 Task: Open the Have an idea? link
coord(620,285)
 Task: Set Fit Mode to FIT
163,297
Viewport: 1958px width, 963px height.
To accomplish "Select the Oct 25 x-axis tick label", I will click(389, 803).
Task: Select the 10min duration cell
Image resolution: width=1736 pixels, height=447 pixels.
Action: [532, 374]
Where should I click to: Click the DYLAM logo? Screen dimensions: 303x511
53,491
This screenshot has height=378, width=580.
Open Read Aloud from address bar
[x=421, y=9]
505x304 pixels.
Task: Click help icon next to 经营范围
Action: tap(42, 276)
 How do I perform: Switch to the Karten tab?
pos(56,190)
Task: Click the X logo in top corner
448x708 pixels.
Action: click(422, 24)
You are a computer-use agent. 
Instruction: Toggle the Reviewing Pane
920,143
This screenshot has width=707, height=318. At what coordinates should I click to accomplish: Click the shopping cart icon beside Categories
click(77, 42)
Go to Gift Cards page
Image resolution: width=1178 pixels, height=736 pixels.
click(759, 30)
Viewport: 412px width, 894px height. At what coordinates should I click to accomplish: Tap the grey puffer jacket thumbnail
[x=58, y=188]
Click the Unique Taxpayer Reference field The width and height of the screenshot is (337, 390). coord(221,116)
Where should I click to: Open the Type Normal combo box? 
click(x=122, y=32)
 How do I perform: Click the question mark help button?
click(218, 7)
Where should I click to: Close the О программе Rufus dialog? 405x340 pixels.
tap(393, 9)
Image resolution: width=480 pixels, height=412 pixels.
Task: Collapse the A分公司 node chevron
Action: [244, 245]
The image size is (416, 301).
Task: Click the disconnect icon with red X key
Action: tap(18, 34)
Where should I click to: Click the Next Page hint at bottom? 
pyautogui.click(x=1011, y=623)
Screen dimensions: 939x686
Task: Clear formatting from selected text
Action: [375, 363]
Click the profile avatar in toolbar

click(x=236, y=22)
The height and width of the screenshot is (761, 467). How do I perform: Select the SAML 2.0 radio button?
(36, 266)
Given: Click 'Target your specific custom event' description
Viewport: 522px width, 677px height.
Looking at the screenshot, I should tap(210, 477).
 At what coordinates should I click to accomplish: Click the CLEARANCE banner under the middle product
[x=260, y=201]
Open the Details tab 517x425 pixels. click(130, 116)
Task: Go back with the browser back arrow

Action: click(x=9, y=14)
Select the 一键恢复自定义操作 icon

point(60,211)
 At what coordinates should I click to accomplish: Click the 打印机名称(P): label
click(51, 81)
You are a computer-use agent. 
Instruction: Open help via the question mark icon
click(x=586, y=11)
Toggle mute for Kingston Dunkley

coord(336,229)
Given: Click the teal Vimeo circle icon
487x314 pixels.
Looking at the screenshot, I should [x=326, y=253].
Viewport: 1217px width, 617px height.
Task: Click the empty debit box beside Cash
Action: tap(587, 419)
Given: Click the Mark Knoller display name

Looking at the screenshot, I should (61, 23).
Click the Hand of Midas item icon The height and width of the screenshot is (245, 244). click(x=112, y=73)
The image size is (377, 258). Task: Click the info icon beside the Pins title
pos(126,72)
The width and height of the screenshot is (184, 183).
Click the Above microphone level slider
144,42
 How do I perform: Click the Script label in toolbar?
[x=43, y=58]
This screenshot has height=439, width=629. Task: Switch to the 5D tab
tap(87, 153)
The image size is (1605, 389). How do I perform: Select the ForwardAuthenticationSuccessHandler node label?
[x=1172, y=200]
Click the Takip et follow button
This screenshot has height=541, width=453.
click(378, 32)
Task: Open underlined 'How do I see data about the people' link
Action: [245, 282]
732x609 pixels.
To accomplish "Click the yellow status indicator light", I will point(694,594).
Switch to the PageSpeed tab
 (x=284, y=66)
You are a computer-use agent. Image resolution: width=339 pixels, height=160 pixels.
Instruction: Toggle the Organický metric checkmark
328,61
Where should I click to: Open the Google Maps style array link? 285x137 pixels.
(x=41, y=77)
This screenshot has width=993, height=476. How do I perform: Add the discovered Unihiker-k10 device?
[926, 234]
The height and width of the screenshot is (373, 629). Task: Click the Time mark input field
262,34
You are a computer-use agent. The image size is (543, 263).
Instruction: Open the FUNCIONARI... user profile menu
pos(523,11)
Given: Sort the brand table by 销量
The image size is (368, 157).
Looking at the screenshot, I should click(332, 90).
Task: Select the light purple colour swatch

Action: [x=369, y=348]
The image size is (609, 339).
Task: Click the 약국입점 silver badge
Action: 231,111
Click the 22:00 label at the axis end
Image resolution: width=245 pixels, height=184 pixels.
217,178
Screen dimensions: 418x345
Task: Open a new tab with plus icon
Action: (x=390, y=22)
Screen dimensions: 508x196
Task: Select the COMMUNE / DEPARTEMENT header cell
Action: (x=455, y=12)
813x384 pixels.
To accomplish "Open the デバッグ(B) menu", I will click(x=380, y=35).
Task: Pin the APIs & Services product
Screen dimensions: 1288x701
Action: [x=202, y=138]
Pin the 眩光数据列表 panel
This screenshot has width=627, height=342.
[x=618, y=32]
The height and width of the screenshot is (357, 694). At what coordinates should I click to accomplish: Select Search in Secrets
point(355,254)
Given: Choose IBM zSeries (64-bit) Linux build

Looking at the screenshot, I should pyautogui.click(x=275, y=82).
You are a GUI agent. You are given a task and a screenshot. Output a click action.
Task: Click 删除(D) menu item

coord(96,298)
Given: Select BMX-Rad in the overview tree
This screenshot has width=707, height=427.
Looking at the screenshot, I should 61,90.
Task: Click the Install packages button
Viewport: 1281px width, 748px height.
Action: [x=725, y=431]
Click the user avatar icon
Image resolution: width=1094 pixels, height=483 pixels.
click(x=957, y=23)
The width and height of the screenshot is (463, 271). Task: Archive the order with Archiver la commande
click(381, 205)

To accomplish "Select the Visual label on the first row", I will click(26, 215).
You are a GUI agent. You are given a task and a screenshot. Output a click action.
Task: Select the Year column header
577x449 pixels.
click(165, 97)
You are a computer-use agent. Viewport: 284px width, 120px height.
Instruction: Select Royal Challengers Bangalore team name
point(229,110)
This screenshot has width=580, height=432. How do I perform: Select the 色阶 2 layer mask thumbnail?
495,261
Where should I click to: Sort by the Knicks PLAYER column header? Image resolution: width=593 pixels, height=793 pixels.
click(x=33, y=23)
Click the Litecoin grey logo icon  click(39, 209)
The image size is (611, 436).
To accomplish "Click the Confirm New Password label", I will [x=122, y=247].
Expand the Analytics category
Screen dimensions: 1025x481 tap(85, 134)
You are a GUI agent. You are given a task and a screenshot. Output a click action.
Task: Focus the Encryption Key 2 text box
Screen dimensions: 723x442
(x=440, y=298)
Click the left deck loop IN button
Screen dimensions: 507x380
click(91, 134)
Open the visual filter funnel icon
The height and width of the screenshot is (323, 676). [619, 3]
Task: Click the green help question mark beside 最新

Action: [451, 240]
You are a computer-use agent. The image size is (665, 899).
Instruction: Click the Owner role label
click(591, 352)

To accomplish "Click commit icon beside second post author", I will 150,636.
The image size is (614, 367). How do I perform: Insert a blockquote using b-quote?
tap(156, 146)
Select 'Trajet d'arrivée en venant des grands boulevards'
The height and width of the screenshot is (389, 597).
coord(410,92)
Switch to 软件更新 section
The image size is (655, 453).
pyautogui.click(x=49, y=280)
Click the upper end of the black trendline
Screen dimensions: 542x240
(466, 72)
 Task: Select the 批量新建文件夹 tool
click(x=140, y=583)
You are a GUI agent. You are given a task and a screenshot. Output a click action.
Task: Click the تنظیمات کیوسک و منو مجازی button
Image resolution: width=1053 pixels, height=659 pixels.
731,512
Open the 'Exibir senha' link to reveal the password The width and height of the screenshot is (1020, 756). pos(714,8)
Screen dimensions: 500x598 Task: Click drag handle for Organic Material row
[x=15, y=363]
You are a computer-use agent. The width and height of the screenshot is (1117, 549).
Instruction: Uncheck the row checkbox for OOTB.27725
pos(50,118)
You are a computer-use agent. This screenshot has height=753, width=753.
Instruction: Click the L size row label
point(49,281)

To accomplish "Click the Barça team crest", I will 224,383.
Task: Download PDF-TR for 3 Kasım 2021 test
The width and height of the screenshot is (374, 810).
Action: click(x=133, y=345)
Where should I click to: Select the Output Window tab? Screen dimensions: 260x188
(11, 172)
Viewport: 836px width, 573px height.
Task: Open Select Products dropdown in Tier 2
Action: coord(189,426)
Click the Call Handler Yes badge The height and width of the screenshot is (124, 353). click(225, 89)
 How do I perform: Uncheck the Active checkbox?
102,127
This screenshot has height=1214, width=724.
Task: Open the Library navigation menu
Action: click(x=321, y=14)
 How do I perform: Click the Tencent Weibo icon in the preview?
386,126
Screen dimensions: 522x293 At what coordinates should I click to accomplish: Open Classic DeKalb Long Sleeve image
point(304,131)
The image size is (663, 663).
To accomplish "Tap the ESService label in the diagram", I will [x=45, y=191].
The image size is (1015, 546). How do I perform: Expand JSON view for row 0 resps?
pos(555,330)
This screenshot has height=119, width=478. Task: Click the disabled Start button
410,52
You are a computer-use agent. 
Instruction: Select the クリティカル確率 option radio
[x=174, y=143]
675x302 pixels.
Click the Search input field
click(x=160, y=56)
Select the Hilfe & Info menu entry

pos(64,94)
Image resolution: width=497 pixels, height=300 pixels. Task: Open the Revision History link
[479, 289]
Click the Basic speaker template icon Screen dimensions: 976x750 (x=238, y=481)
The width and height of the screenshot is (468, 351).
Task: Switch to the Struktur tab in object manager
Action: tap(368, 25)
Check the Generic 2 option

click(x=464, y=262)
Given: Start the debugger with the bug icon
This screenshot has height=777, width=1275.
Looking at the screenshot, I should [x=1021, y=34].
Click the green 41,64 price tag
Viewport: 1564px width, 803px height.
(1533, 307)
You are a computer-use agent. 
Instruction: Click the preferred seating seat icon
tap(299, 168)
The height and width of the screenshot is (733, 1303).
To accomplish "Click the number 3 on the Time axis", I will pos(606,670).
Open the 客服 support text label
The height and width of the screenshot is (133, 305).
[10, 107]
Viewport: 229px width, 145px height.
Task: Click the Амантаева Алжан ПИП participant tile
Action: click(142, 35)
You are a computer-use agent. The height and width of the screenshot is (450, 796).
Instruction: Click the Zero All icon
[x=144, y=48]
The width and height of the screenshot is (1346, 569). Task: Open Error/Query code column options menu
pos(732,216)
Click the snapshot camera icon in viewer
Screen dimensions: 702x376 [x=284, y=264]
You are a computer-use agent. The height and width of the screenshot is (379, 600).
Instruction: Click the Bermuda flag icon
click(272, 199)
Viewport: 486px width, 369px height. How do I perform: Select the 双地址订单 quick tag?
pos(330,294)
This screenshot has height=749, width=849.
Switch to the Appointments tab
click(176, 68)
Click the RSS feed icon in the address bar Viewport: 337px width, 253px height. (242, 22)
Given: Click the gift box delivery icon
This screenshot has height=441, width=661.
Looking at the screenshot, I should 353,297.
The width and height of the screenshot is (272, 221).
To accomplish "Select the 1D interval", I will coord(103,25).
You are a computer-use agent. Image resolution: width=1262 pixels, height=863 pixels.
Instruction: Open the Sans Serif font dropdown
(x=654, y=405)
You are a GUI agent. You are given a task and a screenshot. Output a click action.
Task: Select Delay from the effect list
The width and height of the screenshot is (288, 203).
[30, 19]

* [WORK ORDER]: Within the listing above, extract exactly the lines from the line with "448x708 pixels." to the line with "Given: Click the teal Vimeo circle icon", the two named lines included, and no others.

* [EXERCISE ANSWER]:
448x708 pixels.
Action: click(422, 24)
You are a computer-use agent. 
Instruction: Toggle the Reviewing Pane
920,143
This screenshot has width=707, height=318. At what coordinates should I click to accomplish: Click the shopping cart icon beside Categories
click(77, 42)
Go to Gift Cards page
Image resolution: width=1178 pixels, height=736 pixels.
click(759, 30)
Viewport: 412px width, 894px height. At what coordinates should I click to accomplish: Tap the grey puffer jacket thumbnail
[x=58, y=188]
Click the Unique Taxpayer Reference field The width and height of the screenshot is (337, 390). coord(221,116)
Where should I click to: Open the Type Normal combo box? 
click(x=122, y=32)
 How do I perform: Click the question mark help button?
click(218, 7)
Where should I click to: Close the О программе Rufus dialog? 405x340 pixels.
tap(393, 9)
Image resolution: width=480 pixels, height=412 pixels.
Task: Collapse the A分公司 node chevron
Action: [244, 245]
The image size is (416, 301).
Task: Click the disconnect icon with red X key
Action: tap(18, 34)
Where should I click to: Click the Next Page hint at bottom? 
pyautogui.click(x=1011, y=623)
Screen dimensions: 939x686
Task: Clear formatting from selected text
Action: [375, 363]
Click the profile avatar in toolbar

click(x=236, y=22)
The height and width of the screenshot is (761, 467). How do I perform: Select the SAML 2.0 radio button?
(36, 266)
Given: Click 'Target your specific custom event' description
Viewport: 522px width, 677px height.
Looking at the screenshot, I should tap(210, 477).
 At what coordinates should I click to accomplish: Click the CLEARANCE banner under the middle product
[x=260, y=201]
Open the Details tab 517x425 pixels. click(130, 116)
Task: Go back with the browser back arrow

Action: click(x=9, y=14)
Select the 一键恢复自定义操作 icon

point(60,211)
 At what coordinates should I click to accomplish: Click the 打印机名称(P): label
click(51, 81)
You are a computer-use agent. 
Instruction: Open help via the question mark icon
click(x=586, y=11)
Toggle mute for Kingston Dunkley

coord(336,229)
Given: Click the teal Vimeo circle icon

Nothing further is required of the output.